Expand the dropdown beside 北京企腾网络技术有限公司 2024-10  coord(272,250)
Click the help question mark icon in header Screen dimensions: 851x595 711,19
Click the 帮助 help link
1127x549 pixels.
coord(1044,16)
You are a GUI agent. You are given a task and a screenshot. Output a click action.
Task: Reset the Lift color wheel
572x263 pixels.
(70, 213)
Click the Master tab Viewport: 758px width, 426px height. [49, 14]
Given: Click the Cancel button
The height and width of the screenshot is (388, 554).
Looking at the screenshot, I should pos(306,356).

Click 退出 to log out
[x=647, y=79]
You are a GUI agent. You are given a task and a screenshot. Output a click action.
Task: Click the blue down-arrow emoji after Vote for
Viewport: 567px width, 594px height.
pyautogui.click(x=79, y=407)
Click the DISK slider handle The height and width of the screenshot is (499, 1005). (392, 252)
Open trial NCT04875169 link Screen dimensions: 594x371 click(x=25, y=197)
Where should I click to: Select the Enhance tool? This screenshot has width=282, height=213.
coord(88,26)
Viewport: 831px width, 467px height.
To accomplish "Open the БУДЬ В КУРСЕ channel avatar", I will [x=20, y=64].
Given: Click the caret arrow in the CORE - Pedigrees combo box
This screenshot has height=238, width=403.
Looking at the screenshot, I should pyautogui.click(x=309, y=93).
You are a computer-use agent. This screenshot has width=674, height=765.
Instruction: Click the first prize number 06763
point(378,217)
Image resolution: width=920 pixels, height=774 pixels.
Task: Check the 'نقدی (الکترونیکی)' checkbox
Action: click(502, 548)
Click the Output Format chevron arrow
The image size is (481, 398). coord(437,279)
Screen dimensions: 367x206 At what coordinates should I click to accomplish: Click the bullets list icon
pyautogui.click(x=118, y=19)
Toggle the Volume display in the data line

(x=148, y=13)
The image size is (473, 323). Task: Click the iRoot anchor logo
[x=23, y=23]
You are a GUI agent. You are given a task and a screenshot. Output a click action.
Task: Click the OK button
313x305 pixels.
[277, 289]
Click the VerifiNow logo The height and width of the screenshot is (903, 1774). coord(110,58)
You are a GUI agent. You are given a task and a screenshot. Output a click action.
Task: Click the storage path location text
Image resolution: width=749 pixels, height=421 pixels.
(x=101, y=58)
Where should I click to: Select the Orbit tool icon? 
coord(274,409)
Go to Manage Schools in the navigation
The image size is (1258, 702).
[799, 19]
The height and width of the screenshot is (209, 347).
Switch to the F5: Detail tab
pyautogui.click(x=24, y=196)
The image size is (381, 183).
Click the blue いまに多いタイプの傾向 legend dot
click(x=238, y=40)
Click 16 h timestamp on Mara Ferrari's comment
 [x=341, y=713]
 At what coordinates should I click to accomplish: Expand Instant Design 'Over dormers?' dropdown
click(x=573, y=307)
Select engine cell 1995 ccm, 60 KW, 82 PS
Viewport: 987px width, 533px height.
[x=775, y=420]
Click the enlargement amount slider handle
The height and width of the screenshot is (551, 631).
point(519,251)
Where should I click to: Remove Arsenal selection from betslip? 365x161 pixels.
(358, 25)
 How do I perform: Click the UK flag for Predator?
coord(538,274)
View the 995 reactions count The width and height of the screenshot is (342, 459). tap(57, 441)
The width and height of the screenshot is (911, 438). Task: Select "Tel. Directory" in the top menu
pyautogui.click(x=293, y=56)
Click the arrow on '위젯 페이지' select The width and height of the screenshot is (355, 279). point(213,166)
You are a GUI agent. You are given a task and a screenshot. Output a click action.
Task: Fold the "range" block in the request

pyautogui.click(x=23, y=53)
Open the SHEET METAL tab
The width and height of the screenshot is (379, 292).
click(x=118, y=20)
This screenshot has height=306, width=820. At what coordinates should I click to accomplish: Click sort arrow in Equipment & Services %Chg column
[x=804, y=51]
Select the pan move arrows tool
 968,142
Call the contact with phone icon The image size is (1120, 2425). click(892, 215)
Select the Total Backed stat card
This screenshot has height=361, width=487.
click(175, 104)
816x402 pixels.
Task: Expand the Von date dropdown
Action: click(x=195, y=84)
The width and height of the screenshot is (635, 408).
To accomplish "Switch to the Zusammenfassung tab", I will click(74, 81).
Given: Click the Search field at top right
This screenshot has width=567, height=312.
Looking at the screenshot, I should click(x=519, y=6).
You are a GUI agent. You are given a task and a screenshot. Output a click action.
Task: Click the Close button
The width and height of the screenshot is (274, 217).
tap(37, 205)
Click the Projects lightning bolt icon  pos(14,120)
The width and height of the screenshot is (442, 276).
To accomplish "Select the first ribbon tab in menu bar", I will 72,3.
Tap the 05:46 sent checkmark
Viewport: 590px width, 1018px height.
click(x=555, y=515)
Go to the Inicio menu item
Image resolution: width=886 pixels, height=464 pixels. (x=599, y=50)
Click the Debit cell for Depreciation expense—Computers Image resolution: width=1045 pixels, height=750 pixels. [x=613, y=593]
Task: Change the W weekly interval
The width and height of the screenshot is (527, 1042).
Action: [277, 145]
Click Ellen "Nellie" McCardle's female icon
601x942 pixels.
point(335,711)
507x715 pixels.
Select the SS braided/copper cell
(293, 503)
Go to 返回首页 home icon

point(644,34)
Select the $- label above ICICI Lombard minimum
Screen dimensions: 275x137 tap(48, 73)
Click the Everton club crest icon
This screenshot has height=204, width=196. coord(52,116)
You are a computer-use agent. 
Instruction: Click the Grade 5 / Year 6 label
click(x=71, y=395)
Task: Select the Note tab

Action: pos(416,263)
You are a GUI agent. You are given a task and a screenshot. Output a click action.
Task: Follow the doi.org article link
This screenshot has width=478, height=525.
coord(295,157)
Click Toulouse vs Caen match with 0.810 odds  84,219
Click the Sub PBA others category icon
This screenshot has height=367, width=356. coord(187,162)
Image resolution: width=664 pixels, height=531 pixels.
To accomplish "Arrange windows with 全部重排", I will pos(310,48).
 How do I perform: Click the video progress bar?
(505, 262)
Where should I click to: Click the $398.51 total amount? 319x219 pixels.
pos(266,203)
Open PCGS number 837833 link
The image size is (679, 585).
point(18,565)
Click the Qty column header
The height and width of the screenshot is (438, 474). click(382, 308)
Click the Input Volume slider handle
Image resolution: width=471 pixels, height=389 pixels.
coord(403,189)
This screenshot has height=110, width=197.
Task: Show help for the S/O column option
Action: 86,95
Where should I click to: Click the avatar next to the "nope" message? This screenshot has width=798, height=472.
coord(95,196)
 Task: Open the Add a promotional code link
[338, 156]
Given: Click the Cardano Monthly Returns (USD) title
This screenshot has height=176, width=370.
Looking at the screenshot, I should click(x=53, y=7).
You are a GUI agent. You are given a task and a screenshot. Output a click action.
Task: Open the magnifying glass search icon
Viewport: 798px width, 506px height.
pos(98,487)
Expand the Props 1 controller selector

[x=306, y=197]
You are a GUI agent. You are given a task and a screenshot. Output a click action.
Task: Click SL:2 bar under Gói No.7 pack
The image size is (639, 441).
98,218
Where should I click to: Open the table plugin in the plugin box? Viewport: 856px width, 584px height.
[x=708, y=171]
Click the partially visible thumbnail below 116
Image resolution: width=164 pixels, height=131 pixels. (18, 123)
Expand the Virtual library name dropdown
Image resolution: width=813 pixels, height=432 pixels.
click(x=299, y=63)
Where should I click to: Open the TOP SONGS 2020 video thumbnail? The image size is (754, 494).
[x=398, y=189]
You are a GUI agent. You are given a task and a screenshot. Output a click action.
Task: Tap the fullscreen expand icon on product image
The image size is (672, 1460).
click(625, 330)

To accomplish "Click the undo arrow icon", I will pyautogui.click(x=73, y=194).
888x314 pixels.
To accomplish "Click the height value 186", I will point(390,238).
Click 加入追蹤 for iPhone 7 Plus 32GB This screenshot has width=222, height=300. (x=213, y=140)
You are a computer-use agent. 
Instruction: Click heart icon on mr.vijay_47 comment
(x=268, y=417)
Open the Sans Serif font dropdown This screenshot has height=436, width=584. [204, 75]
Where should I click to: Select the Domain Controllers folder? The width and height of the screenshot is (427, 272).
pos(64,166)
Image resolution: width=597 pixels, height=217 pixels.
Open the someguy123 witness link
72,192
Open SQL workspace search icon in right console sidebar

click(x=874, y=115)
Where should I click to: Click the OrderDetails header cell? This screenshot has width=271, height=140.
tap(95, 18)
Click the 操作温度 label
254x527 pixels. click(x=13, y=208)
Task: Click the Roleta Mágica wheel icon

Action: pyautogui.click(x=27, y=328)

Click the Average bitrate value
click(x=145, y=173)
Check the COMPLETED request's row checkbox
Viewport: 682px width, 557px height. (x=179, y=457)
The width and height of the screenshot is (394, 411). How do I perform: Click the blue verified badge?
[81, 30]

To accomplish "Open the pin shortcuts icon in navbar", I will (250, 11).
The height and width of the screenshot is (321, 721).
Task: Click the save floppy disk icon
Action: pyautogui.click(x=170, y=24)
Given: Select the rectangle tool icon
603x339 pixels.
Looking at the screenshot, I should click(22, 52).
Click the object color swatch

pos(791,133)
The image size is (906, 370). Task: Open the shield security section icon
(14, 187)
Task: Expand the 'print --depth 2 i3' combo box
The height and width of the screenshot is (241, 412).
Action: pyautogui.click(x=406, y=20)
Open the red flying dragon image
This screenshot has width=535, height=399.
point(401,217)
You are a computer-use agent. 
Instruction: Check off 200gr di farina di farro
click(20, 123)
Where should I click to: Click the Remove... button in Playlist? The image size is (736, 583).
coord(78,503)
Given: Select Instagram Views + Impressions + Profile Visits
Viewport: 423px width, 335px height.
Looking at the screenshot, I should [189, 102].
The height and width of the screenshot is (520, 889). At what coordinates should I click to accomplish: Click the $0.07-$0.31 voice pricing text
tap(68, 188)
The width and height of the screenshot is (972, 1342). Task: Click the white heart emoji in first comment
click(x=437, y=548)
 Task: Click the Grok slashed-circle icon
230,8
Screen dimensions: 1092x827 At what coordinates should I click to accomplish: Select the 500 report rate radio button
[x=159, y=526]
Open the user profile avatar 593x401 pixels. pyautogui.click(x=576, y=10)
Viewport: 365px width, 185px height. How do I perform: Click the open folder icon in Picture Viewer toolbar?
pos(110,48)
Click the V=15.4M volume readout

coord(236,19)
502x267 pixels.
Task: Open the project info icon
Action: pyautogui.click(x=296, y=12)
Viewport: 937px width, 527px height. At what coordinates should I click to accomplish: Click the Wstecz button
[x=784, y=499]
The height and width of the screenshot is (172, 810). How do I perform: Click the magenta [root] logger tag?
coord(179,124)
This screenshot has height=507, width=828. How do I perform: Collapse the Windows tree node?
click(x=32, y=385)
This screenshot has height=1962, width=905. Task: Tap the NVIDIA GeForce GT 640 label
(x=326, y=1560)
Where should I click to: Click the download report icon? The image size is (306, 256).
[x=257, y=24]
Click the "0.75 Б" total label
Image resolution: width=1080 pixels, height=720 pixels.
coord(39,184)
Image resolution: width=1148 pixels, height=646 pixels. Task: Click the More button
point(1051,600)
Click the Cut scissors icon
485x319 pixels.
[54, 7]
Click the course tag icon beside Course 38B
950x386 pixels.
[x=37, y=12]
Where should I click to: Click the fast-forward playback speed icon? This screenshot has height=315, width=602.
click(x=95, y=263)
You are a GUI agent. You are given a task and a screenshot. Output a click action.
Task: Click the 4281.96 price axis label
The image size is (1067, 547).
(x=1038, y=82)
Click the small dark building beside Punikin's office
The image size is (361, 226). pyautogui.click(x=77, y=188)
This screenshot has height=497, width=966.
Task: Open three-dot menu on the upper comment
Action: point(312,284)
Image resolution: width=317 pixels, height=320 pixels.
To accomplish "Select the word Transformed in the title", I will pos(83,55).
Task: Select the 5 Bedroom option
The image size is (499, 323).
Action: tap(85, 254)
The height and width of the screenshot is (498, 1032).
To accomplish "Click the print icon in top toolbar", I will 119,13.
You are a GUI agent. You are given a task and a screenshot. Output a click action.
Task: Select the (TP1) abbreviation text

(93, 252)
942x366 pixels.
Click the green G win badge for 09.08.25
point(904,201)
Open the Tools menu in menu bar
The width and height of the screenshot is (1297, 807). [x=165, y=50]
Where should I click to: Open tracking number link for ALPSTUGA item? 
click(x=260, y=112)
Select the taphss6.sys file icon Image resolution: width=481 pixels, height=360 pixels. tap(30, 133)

——————————

● WHAT THE TASK REQUIRES
Where the listing above reaches the line that contains "The width and height of the screenshot is (274, 217).", start retyping, and finish with the line that contains "Tap the 05:46 sent checkmark"; reproduce those lines exactly and no others.

● WRITTEN ANSWER
The width and height of the screenshot is (274, 217).
tap(37, 205)
Click the Projects lightning bolt icon  pos(14,120)
The width and height of the screenshot is (442, 276).
To accomplish "Select the first ribbon tab in menu bar", I will 72,3.
Tap the 05:46 sent checkmark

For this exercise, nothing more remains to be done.